***** Provided entries

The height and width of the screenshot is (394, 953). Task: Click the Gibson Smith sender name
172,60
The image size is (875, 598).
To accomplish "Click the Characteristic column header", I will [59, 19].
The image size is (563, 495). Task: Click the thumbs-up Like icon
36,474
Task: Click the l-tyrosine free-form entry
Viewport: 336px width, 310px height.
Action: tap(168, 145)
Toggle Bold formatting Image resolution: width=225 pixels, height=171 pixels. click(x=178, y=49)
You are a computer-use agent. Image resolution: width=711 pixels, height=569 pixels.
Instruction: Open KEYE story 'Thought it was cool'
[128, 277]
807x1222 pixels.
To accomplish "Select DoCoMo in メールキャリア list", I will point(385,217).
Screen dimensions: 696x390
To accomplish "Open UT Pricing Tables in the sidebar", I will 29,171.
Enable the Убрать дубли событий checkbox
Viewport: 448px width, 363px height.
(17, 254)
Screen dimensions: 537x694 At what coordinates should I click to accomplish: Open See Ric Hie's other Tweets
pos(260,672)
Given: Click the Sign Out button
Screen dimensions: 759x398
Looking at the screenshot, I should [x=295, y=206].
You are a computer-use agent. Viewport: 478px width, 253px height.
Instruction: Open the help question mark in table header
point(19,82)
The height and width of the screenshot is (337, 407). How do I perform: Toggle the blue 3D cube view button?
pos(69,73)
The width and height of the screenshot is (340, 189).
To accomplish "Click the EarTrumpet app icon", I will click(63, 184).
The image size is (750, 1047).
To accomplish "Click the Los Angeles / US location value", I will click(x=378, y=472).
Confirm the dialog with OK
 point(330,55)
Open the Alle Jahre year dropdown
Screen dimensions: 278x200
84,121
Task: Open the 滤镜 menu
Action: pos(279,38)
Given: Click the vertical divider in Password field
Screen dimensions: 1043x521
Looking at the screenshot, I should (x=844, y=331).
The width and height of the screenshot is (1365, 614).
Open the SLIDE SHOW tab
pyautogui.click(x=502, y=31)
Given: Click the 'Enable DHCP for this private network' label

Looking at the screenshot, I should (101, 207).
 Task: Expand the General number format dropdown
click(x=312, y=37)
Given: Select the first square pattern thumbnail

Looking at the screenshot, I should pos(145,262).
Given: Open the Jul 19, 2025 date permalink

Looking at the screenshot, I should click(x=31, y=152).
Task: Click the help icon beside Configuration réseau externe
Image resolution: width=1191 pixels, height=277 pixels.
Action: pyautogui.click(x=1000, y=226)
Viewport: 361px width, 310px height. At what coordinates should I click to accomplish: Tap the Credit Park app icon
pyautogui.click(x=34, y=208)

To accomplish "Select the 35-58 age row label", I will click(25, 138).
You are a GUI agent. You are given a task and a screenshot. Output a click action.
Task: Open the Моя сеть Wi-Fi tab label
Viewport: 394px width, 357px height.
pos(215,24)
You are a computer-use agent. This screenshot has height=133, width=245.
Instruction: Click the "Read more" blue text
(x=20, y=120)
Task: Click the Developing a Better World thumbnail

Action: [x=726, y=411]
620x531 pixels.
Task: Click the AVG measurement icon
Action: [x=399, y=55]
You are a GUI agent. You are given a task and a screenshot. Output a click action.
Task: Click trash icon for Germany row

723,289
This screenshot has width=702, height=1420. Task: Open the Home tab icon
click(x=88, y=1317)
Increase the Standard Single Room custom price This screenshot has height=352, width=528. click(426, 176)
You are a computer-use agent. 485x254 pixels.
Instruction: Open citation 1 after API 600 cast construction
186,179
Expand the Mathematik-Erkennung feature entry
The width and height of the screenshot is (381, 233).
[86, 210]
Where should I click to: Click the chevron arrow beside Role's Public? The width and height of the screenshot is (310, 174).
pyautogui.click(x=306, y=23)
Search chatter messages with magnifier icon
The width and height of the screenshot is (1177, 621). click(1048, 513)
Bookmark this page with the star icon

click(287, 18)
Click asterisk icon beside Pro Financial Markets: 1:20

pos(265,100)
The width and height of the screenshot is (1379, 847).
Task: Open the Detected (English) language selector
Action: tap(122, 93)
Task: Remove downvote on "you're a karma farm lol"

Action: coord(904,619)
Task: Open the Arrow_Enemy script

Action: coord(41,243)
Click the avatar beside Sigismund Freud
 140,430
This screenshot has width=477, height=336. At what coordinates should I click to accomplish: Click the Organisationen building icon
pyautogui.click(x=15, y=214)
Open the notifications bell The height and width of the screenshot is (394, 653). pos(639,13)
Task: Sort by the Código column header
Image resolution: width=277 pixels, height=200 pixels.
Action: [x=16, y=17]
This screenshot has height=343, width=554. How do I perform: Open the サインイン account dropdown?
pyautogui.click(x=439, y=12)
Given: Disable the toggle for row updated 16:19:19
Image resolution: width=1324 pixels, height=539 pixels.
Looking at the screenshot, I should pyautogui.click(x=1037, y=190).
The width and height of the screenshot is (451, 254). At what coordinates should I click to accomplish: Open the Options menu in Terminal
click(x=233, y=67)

**********

Task statement:
Given the records above, restate word for word only the lines starting at the one with "Instruction: Click the" and ending at the one with "Task: Sort by the Código column header".

Response to the exercise:
Instruction: Click the "Read more" blue text
(x=20, y=120)
Task: Click the Developing a Better World thumbnail

Action: [x=726, y=411]
620x531 pixels.
Task: Click the AVG measurement icon
Action: [x=399, y=55]
You are a GUI agent. You are given a task and a screenshot. Output a click action.
Task: Click trash icon for Germany row

723,289
This screenshot has width=702, height=1420. Task: Open the Home tab icon
click(x=88, y=1317)
Increase the Standard Single Room custom price This screenshot has height=352, width=528. click(426, 176)
You are a computer-use agent. 485x254 pixels.
Instruction: Open citation 1 after API 600 cast construction
186,179
Expand the Mathematik-Erkennung feature entry
The width and height of the screenshot is (381, 233).
[86, 210]
Where should I click to: Click the chevron arrow beside Role's Public? The width and height of the screenshot is (310, 174).
pyautogui.click(x=306, y=23)
Search chatter messages with magnifier icon
The width and height of the screenshot is (1177, 621). click(1048, 513)
Bookmark this page with the star icon

click(287, 18)
Click asterisk icon beside Pro Financial Markets: 1:20

pos(265,100)
The width and height of the screenshot is (1379, 847).
Task: Open the Detected (English) language selector
Action: tap(122, 93)
Task: Remove downvote on "you're a karma farm lol"

Action: coord(904,619)
Task: Open the Arrow_Enemy script

Action: coord(41,243)
Click the avatar beside Sigismund Freud
 140,430
This screenshot has width=477, height=336. At what coordinates should I click to accomplish: Click the Organisationen building icon
pyautogui.click(x=15, y=214)
Open the notifications bell The height and width of the screenshot is (394, 653). pos(639,13)
Task: Sort by the Código column header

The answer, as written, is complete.